In the case of the careerist team leaders, there was a psychotic level of non-empathy that seemed very useful for pushing fundraising subscriptions upon nervous people.
Some tactics I saw used to ‘turn the screw’
Ask people no-brainer questions to trick them into a loop of saying yes
“We’re making sure every child in the U.K. has enough to eat. Is that something you’d support?”.
Imply you’re looking for a lower level of commitment, that you’re just going to keep them in the loop about the charity work (“I’ll just jot down your details”). Then you spring the donation section of the form on them before any mention of a financial commitment.
By this point, you’ve often wriggled inside your house. Maybe they’ve made you a cup of tea. It’s very difficult for a potential donor to backtrack from here.
If there is any pushback, deploy a bit of social pressure.
“Anne next door found it in her heart to support us”—99 times out of 100 this is a total lie.
If you need any proof of the mindset of some of these fundraisers, watch the mask slip here as this lovely chap wishes breast cancer on a woman who (politely) says she’s not interested in making a donation.

Some charities are waking up to the ‘dark arts’ being used in their name. Source: UK Fundraising
Fundraiser Factory
These intermediary fundraising companies make a lot of money.
Each sign-up they acquire is worth hundreds to the charity, with most people keeping their subscription active for an average of over 2 years.
The company invests in training sessions for the fundraisers, with a mandatory weekly session of roleplays and ‘objection handling’ with the more experienced fundraisers.
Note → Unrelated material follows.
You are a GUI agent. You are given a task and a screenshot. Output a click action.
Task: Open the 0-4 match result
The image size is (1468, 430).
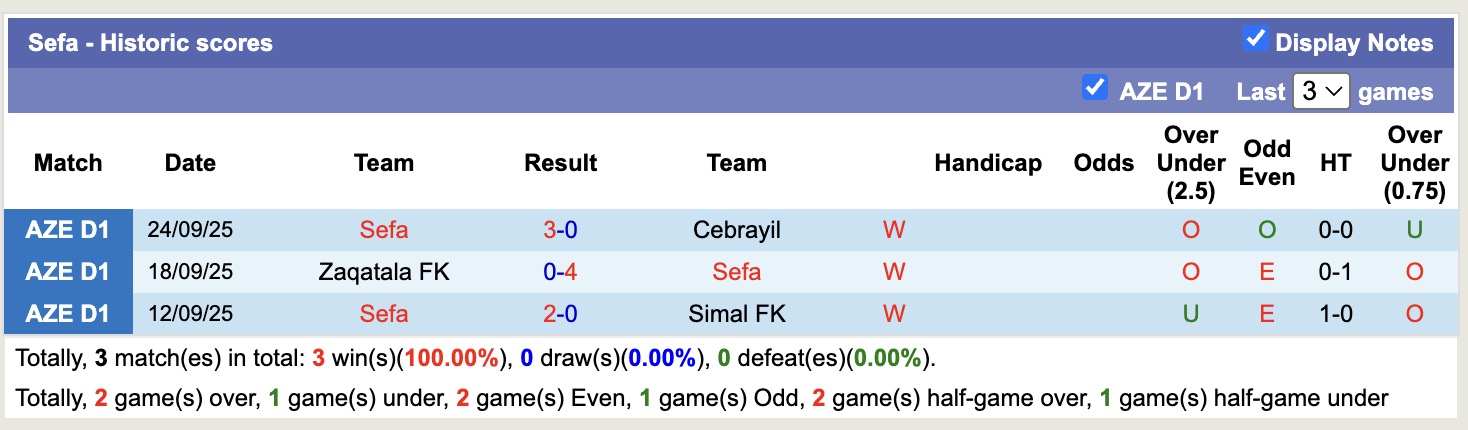560,272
They also use pizza to coax fundraisers into daily for more individualised sales training.
It’s all very low-rent “Wolf of Wall Street”—get the sale at all costs.
They taught fundraisers to:
Always pitch a subscription as equivalent to something trivial.
“It’s £2.50 a week, that’s less than you spend on a pack of biscuits”
Use ‘per week’ to sound cheaper than p/m of p/y.
Push new donors to commit for a full year, regardless of their financial situation.
The best I saw someone do was 16 sign-ups in a day. And the train ride home had the energy of a football team that had just won the cup.
It’s Not a Good Deal
Yes, these roles technically offer ‘guaranteed hours’.
But they’re not particularly guaranteed when you consider how high the turnover of staff is.
It was common for a dozen bright-eyed students to be shipped in once a fortnight as fresh blood.
Beyond the ethical quagmire, this job makes you very jaded, very fast.
It’s essentially getting rejected all day. 1000 times. Humans are not hardwired to find that an enjoyable experience because it would normally mean death.
You are the cliche of someone people don’t want to talk to.
Suddenly you’re seeing all the avoidant strategies you’ve used against street fundraisers your entire life—but now they’re being played back to you.
And you can’t blame them. Because you’re a wolf in sheep’s clothing.